Hoy en día, el pantallismo es la adicción por excelencia, no solo en adolescentes sino en gente de todas las edades.
Australia está a punto de poner en vigor una ley la cual 'prohibirá el uso de redes sociales a menores de 16 años'. Desde un principio debió ser así al comenzar de las redes sociales. Es decir, es tan común (y nada extraño por cierto) escuchar decir a una madre: “Mi hijo salió bajo en sus calificaciones”, “Mi hija se ha vuelto muy displicente con sus tareas, incluso me está reprobando exámenes”, “Hijo ¿te has vuelto loco?! ¿qué estabas pensando al intentar cortarte con el cuchillo y grabarte al mismo tiempo?”, “¡Deja ese teléfono y ponte a asear la casa haragán!”... que si patatín que si patatán, o que patatín que patatán.
En estos tiempos, el verdadero mal que lo envenena todo radica en el uso y tiempo excesivo e invertido en el mundo social digitalizado. No estoy descubriendo el asgua aquí, esto bien consabido, pero comúnmente, los párvulos, niños, pubertos, adolescentes y adultos jóvenes están libre y enteramente expuestos a una ingente cantidad de contenidos de diversa índole, desde ciberacoso hasta contenido libidinoso, soso, escatológico e inadecuado para su edad [el reggaeton o la porgrafía por ejemplo] cuya repercusión impepinablemente hace y daña de manera directa su bien quebrantable, salud mental.
La generación Like busca diariamente la aceptación, la autoestima y un tipo de sistema de recompensa cerebral que se activa cuando reciben sus deseados likes, a decir verdad: ¿a quién no le gusta que su opinión sea valorada siempre y cuando lo hagamos con madurez?. Esto lleva a los adolescentes a desarrollar una pre-psicosis por neta y ciegamente querer ser el más popular gracias a un vídeo donde expone su integridad ridiculizándose, o incluso su vida realizando retos absurdos en su intento fútil de destacar en un entorno puramente digital. Claro, todos en algún momento hemos deseado (y no nos engañemos) beber de esas mieles, pero hay que tener cuidado y mucha 'prudencia' antes de tomar acción.

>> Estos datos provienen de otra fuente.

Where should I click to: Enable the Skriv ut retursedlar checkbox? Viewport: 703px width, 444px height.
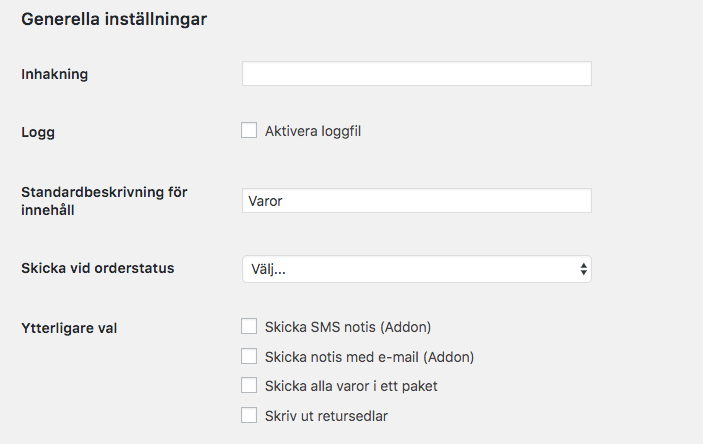click(x=249, y=415)
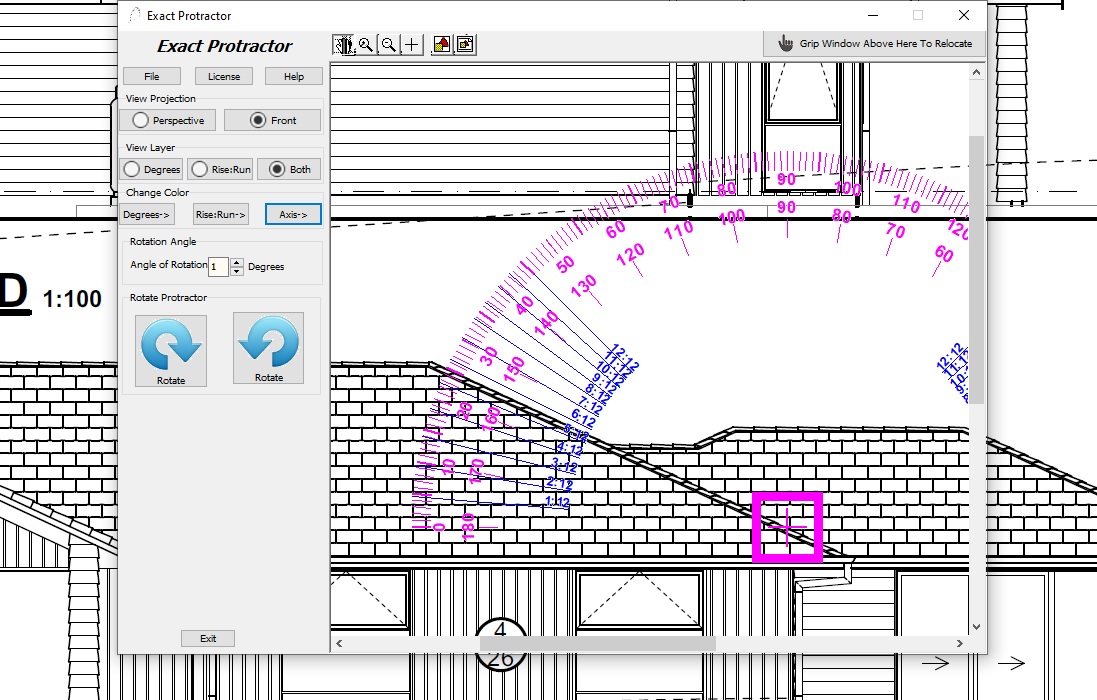Decrease angle of rotation with down arrow

point(237,271)
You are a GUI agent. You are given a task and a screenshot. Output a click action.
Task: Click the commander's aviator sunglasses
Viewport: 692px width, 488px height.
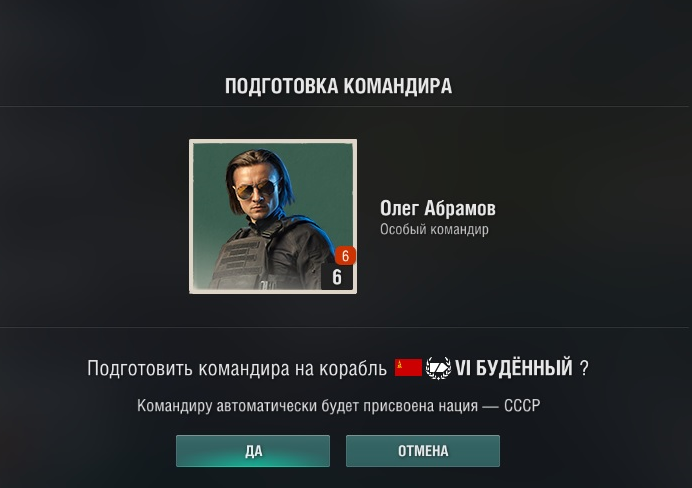coord(256,190)
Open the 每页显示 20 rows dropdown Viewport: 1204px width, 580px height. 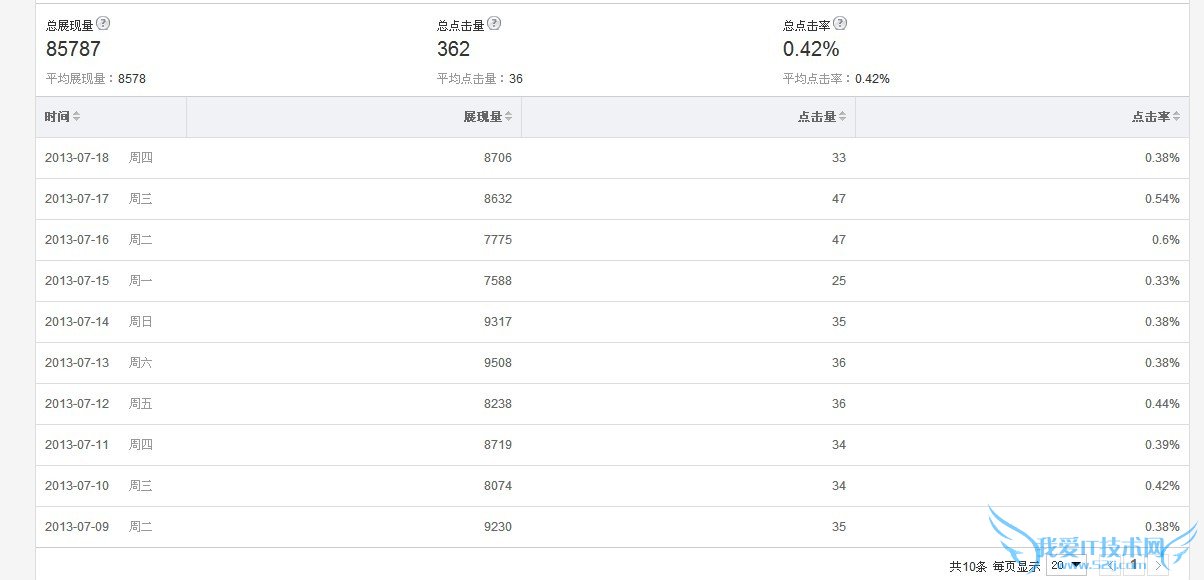click(1065, 566)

En un pasado no muy lejano, esto no representaba aquel bajo rendimiento académico sino algo lo cual muchísimos niños y adolescentes en especial (me incluyo porque fuí así) han tenido siempre sesgado: la idea de estudiar.
Mucha/os niños-jóvenes creen que estudiar es algo soporífero lo cual los hará menos "cool". Para estos mentes-flojas el estudiar es solo repasar 5 minutos un texto, resolverlo (con ayuda de internet) y sanseacabó, me lo he aprendido, jamás quisiera volver a leer esto más aburrido que un acuario de almejas. Hay estudiantes con tanta suerte que "aprueban" sin siquiera haber estudiado. Estudiante tontiloco, por más que estudie sabrá poco.
Para mi, restringir el uso de redes sociales puede contribuir a proteger a los niños y jóvenes de la exposición a contenido inapropiado. Es una excelente idea (muy tardía) pero la es, amen de una ley muy importante y eficaz a largo plazo. Pero, por igual, no deberíamos privarlos totalmente del instruirse a desarrollar su capacidad para el manejo de la tecnología debido a que es la herramienta fundamental para el porvenir de la humanidad.
Un equilibrio con total disciplina académica-psicológica en ese sentido, es lo correcto.